5. Garis Interaksi

131 21 28
                                    

"Lagi masak apa, Mbak? Kok nggak bangunin aku?" ujar Zee yang baru saja keluar dari kamar dan mendapati Maudy yang tengah sibuk berkutat di dapur.

"Mbak nggak tega bangunin kamu, abis shalat subuh tadi tidurnya pules banget soalnya, kelihatan banget kecapekan abis perjalanan jauh," sahut Maudy.

"Padahal bangunin aja, sayang kan waktu liburan di Jogjanya kalau aku pake cuma buat tidur."

"Nggak apa-apa. Masih ada beberapa hari lagi kan di sini. Hari pertama wajar kalau masih capek." Maudy memaklumi sementara Zee meringis malu.

"Kalau gitu aku bantuin ya, Mbak? Apa yang belum dikerjain? Cuci sayur atau motong-motong? Siapin bumbu?"

"Memangnya kamu bisa masak?"

"Duh, Mbak Maudy ku tersayang, calon adik iparmu ini sangat ahli dalam urusan masak memasak. Kalau nggak percaya, biar aku aja yang olah semua bahan makanan yang ada di sini. Gimana?"

"Mbak percaya kok. Tapi sayangnya kamu nggak perlu bantu apa-apa. Masakannya semua udah selesai. Sekarang tinggal kita tata di meja makan terus sarapan deh."

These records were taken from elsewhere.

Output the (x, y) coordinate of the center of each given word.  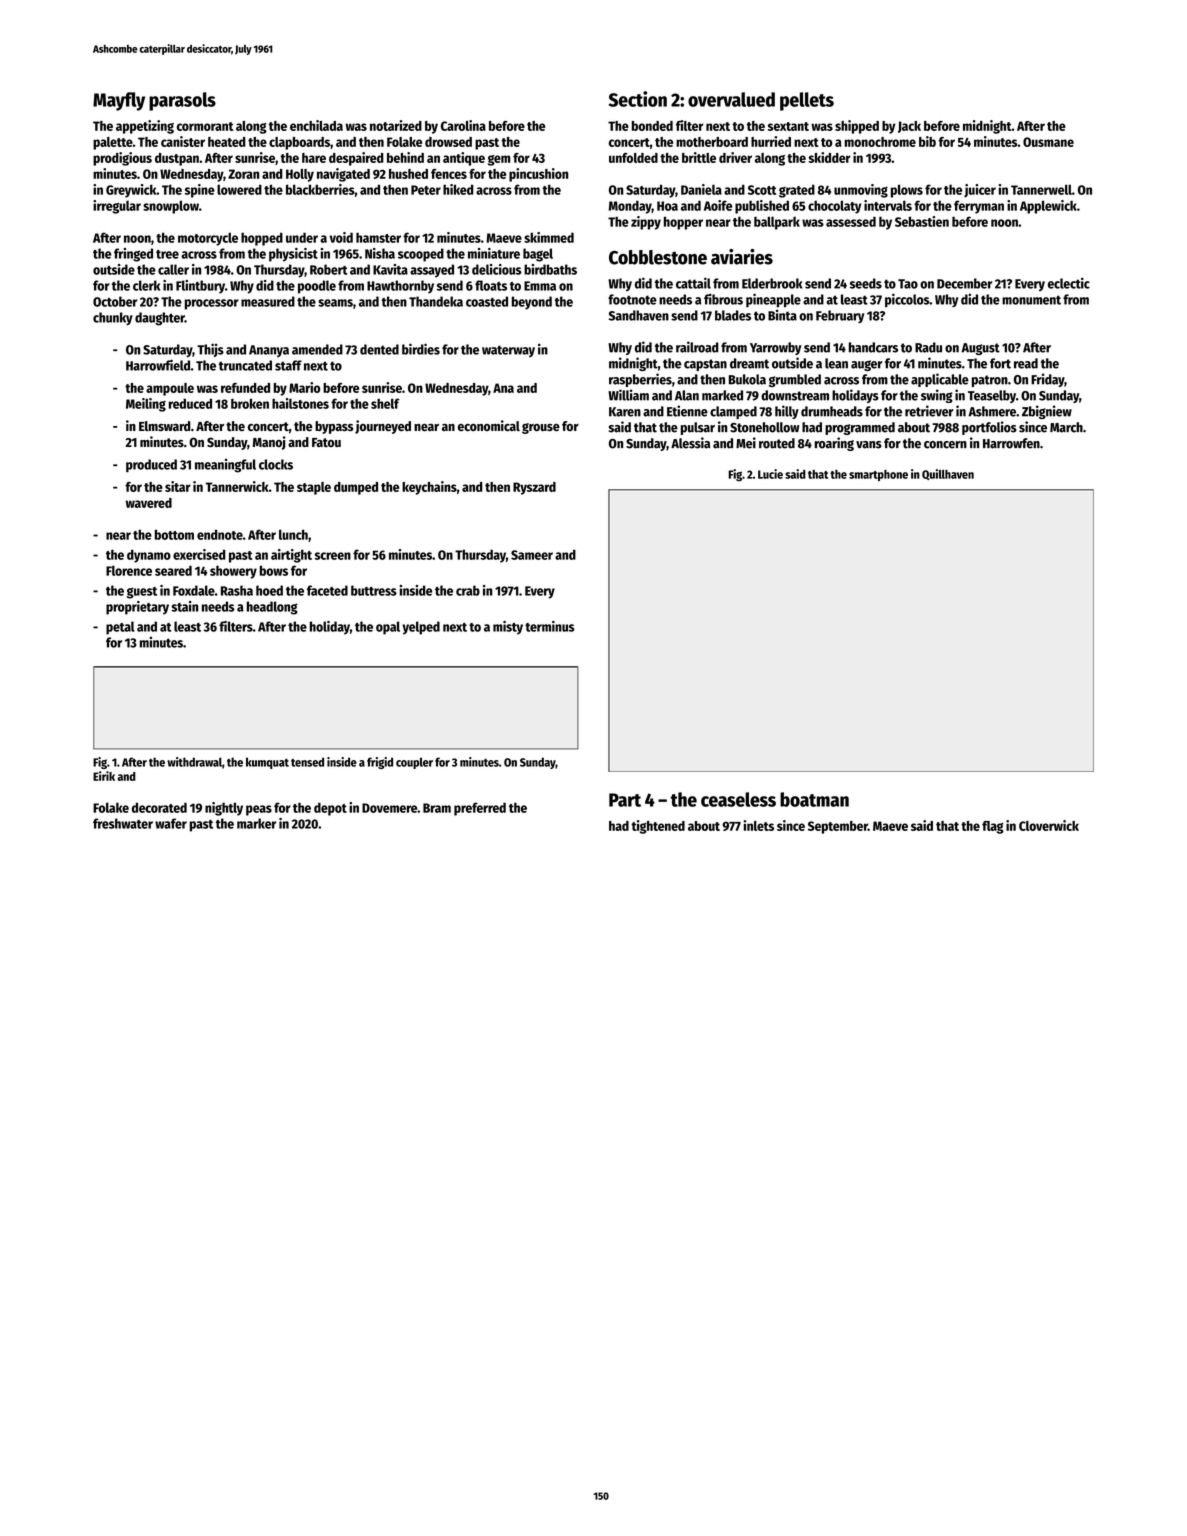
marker (256, 823)
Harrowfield (158, 365)
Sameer (532, 555)
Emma (540, 286)
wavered (148, 503)
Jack (909, 127)
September (838, 827)
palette (113, 143)
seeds (866, 283)
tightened (658, 827)
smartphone (878, 475)
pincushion (538, 175)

"Yaah, aku telat dong, ya? Ha...ha..."

"Makanya jadi perempuan itu jangan kebluk! Habis shalat subuh itu langsung aktivitas, bukannya lanjut tidur." Bian yang muncul entah dari mana langsung menimpali sambil mengacak gemas rambut Zee hingga mengundang protes darinya.

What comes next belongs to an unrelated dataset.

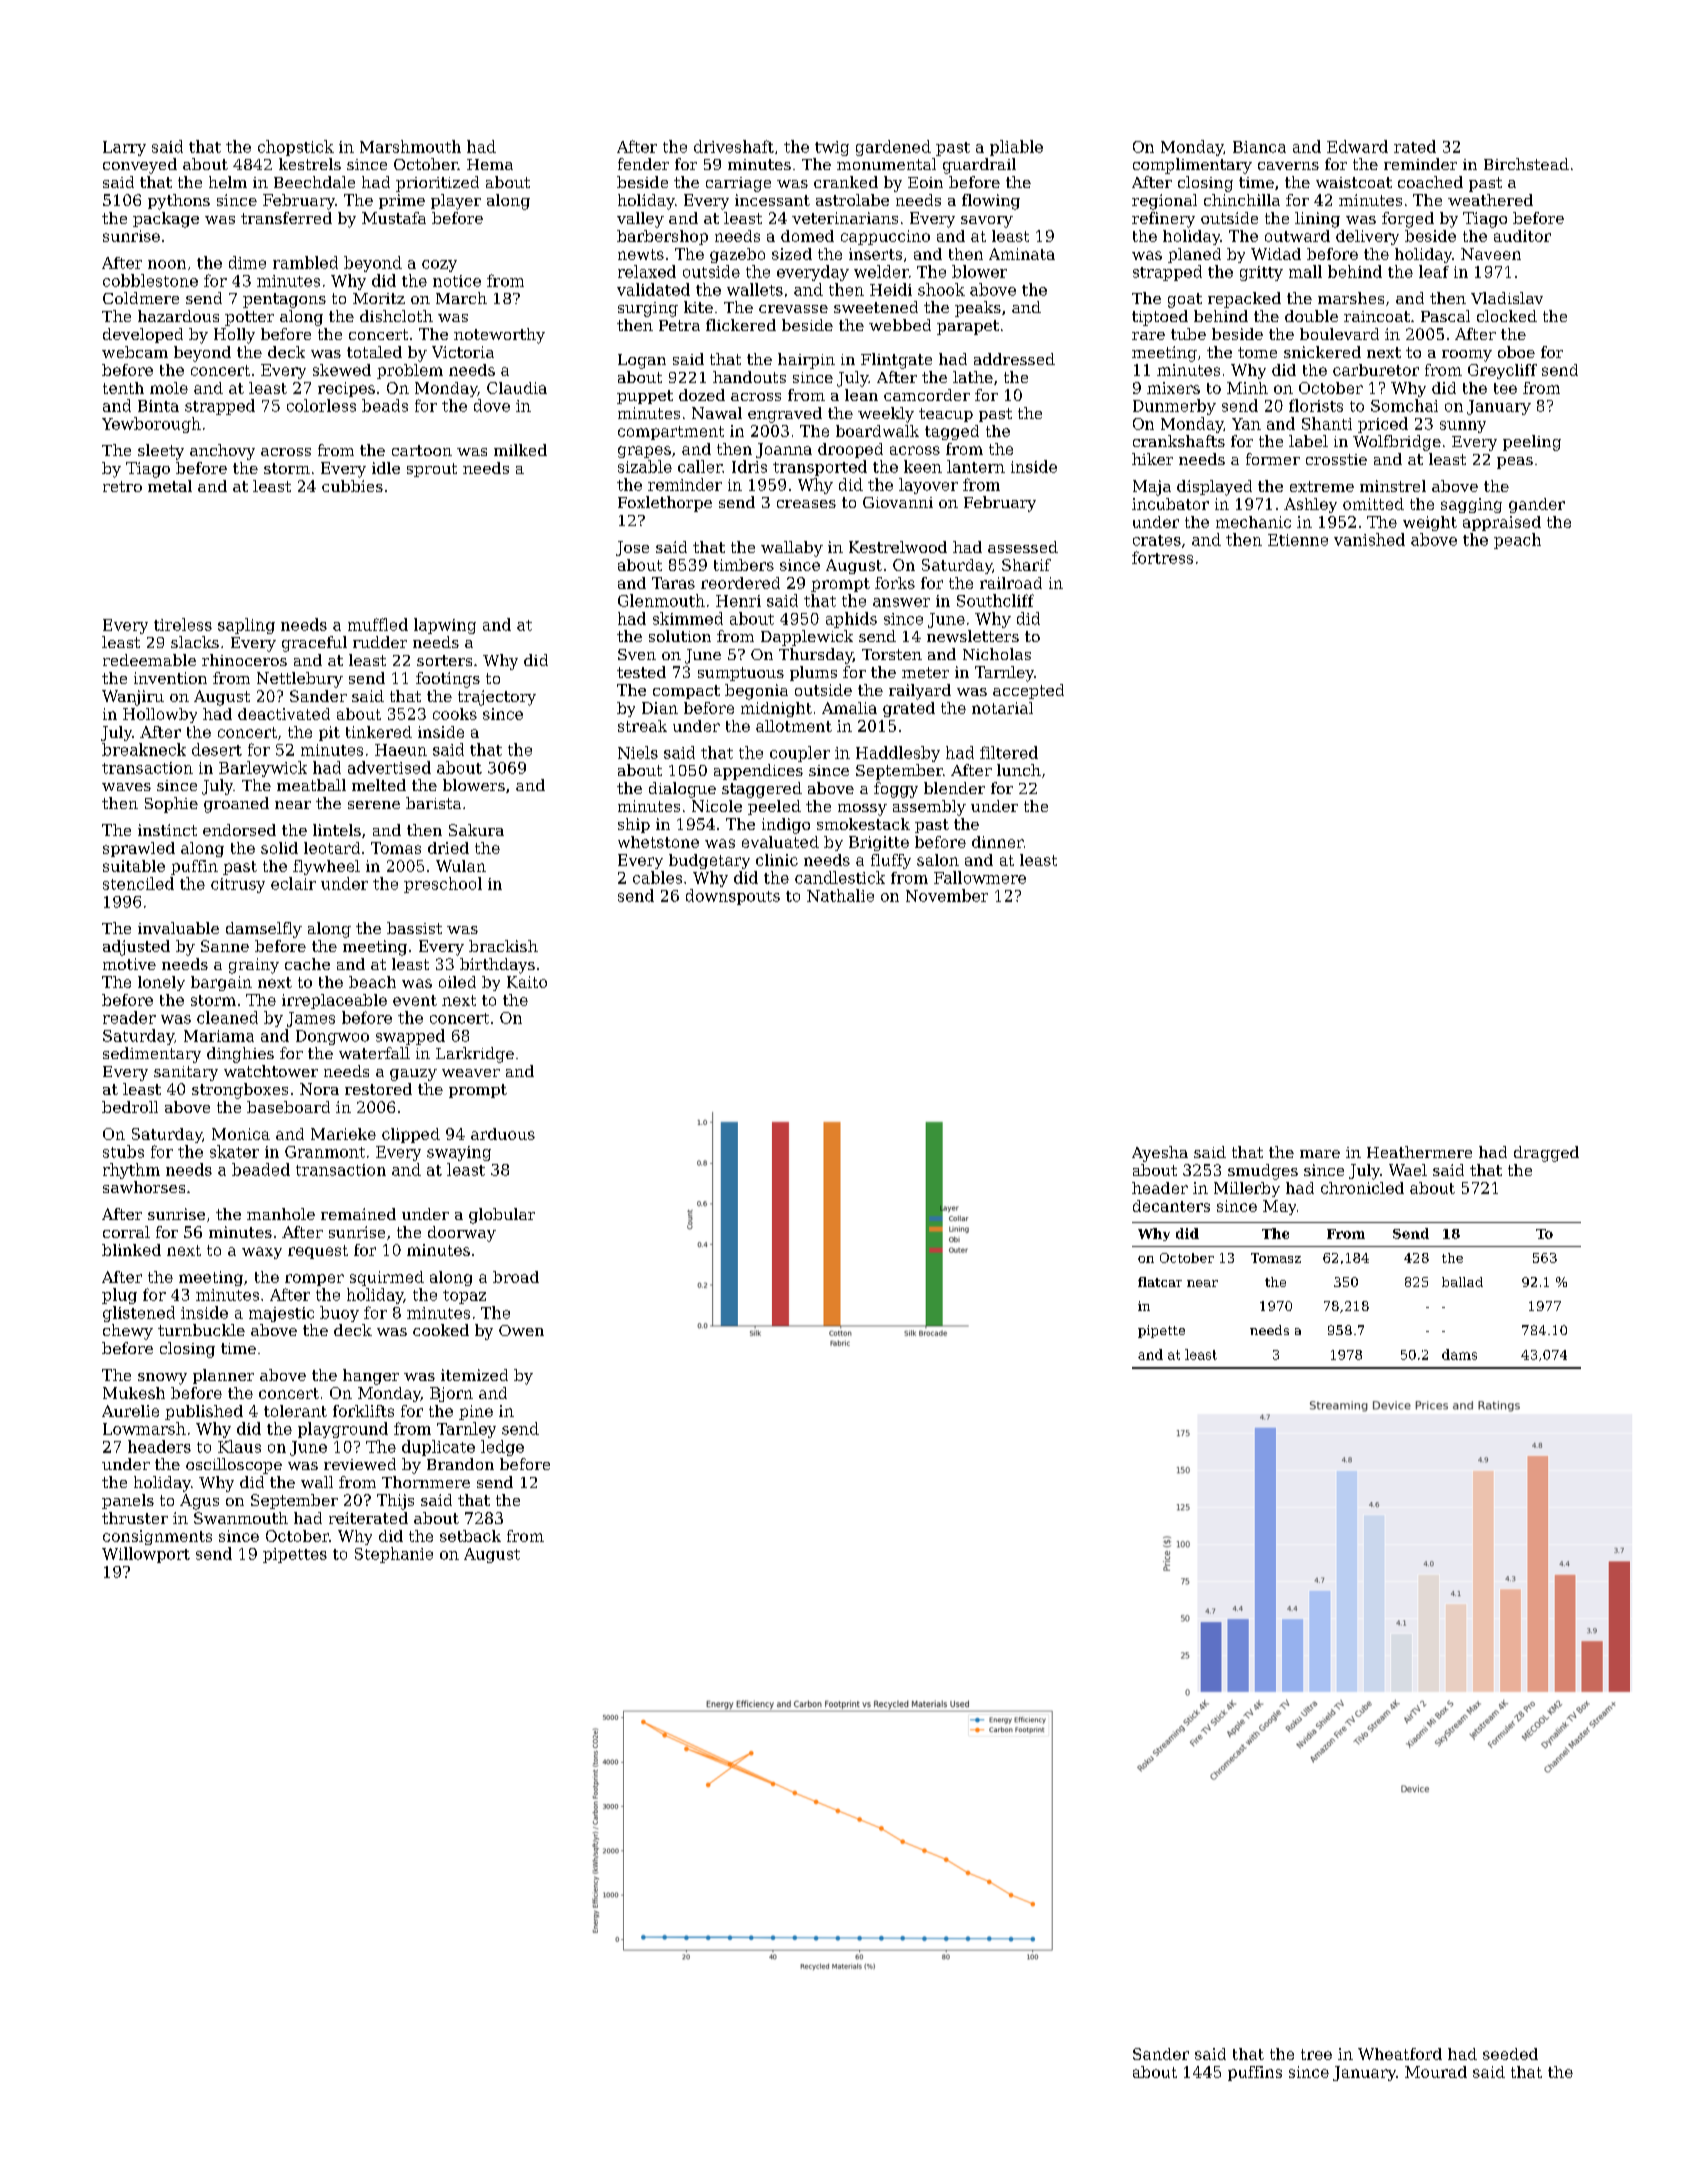 The width and height of the screenshot is (1683, 2178). What do you see at coordinates (246, 626) in the screenshot?
I see `sapling` at bounding box center [246, 626].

"Biasanya juga langsung siap-siap ke sekolah, kok. Ini kan karena lagi liburan aja makanya tidur lagi abis shalat. Niatnya tadi cuma mau tidur lima menit doang, eh malah kebablasan sampe jam tujuh pagi," timpal Zee seraya merapikan rambutnya yang berantakan akibat ulah Bian. "Eh iya, Mas, jadinya nanti kita berangkat jam berapa? Kemarin Mas Bian bilang mau keliling ke tempat lain dulu, kan?"

"Siangan aja, Zee. Bentar lagi pasti turun hujan. Tadi pas kita belanja ke pasar udah mulai gerimis soalnya. Mudah-mudahan siang nanti udah nggak hujan lagi," jawab Bian.

"Kalau memang hujan, sore juga nggak apa-apa, sih. Toh, aku kan cuma mau liat sunset Ratu Boko doang."

"Ngobrolnya udahan dulu ya, mendingan sekarang kita semua sarapan. Keburu dingin nanti nggak enak lagi masakannya," ajak Maudy. "Eh tapi Abi mana, Mas? Kok nggak kelihatan."

"Di luar mungkin. Coba panggil Abi suruh sarapan bareng, Zee," titah Bian.

"Hah?! Aku?"

"Iya, kamu. Udah sana cepetan panggilin Abinya."

Zee mengerling Bian, "Kemarin aja bilangnya bakalan ngawasin, eh sekarang malah disuruh deketin, maunya Mas Bian itu apa sih sebenernya?"

"Mas nggak nyuruh kamu deketin Abi, Mas cuma nyuruh kamu panggilin Abi buat sarapan. Jangan geer."

"Ya udahlah ya, terserah."

Zee segera melangkah pergi dari ruang makan, bermaksud mencari keberadaan Abi. Ia berjalan ke arah ruang keluarga, melongok keluar jendela dan mendapati Abi yang tengah duduk termenung menikmati rintik hujan yang baru saja turun dengan ditemani sebatang rokok di tangan.
"Mas Abi ... dipanggil Mas Bian sama Mbak Maudy buat sarapan," katanya memecah kesunyian yang Abi ciptakan untuk dirinya sendiri.

Abi segera menoleh dan langsung mematikan rokok di tangannya. "Oh, iya, Zee. Nanti saya nyusul. Makasih, ya?"

"Emh... Oke." Tidak tahu harus mengatakan apa lagi, Zee akhirnya segera kembali ke dalam.

"Loh? Abinya mana Zee?"

"Nanti nyusul katanya, eh, tuh Mas Abi," Zee langsung meralat ucapannya saat menoleh ke belakang dan melihat Abi yang ternyata segera datang menyusul.